Eve walked back to the car. “Backseat, McNab.”
“How come I can’t sit in front? I outrank her. And my legs’re longer.”
“She’s my aide, you’re ballast.” She climbed in, and didn’t speak again until McNab had stopped grumbling and arranged himself on the backseat. “We’re going to pay a visit to Lucias Dunwood.”
“How’d you get the address?”
She glanced at McNab in the rearview mirror. “I have my ways of ascertaining data. Peabody, you’ll go in with me. McNab, you’ll stay in the vehicle.”
“But—”
“I go in with a uniform, not a uniform and a detective. And not a detective who looks like he spent his evening brawling in the streets. You’ll stay behind, with your communicator open as mine will be. If we run into any trouble, you call for backup, then, using your judgment, decide whether you wait for that backup or come in and assist. Now I want you to get me another address. Kevin Morano.”

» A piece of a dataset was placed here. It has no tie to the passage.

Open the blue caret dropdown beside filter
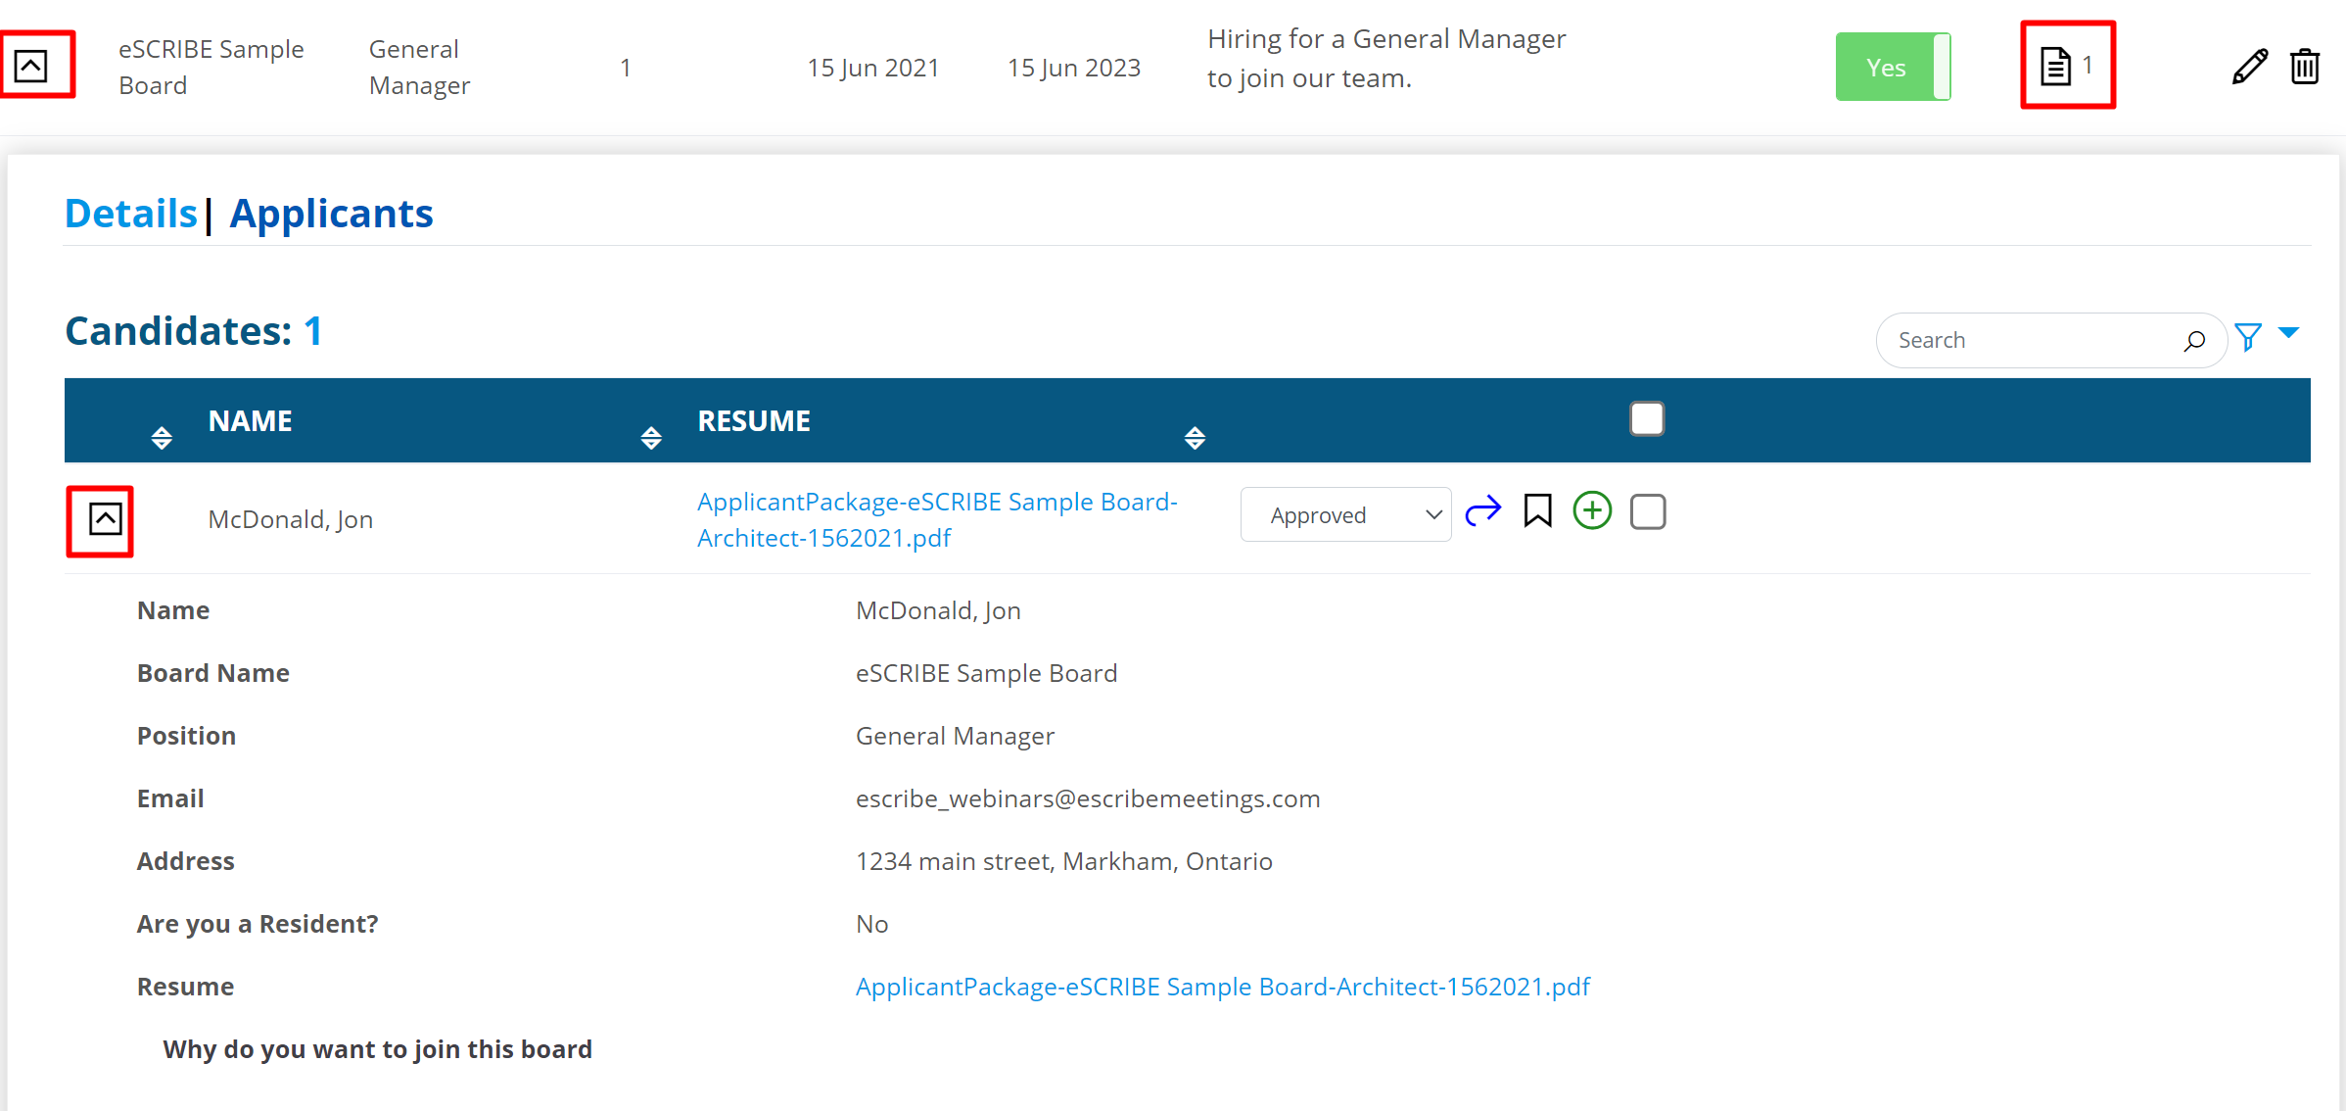pos(2288,333)
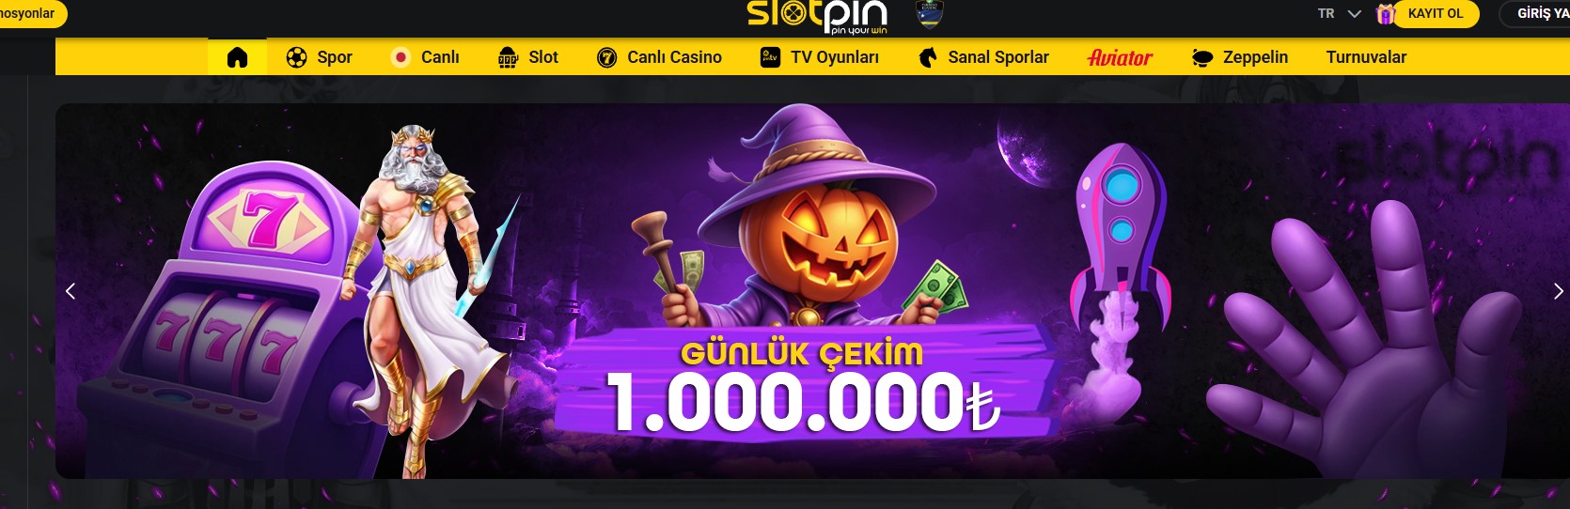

Making the best of things he pulled out his PPC and stretched his length out on the backseat. “Hey, there’s a candy bar taped to the back of the passenger’s seat.”
Even as Peabody swiveled around to try to look, Eve bared her teeth. “First one who touches it gets their fingers ripped off and stuffed up their nose.”
Peabody sprang back into position. “You’re hoarding candy.”
“It’s not a hoard. It’s an emergency supply, which the sneaking candy thief who keeps raiding my office hasn’t found yet. And if he or she does find it, I’ll know why.” She paused significantly. “And you will pay.”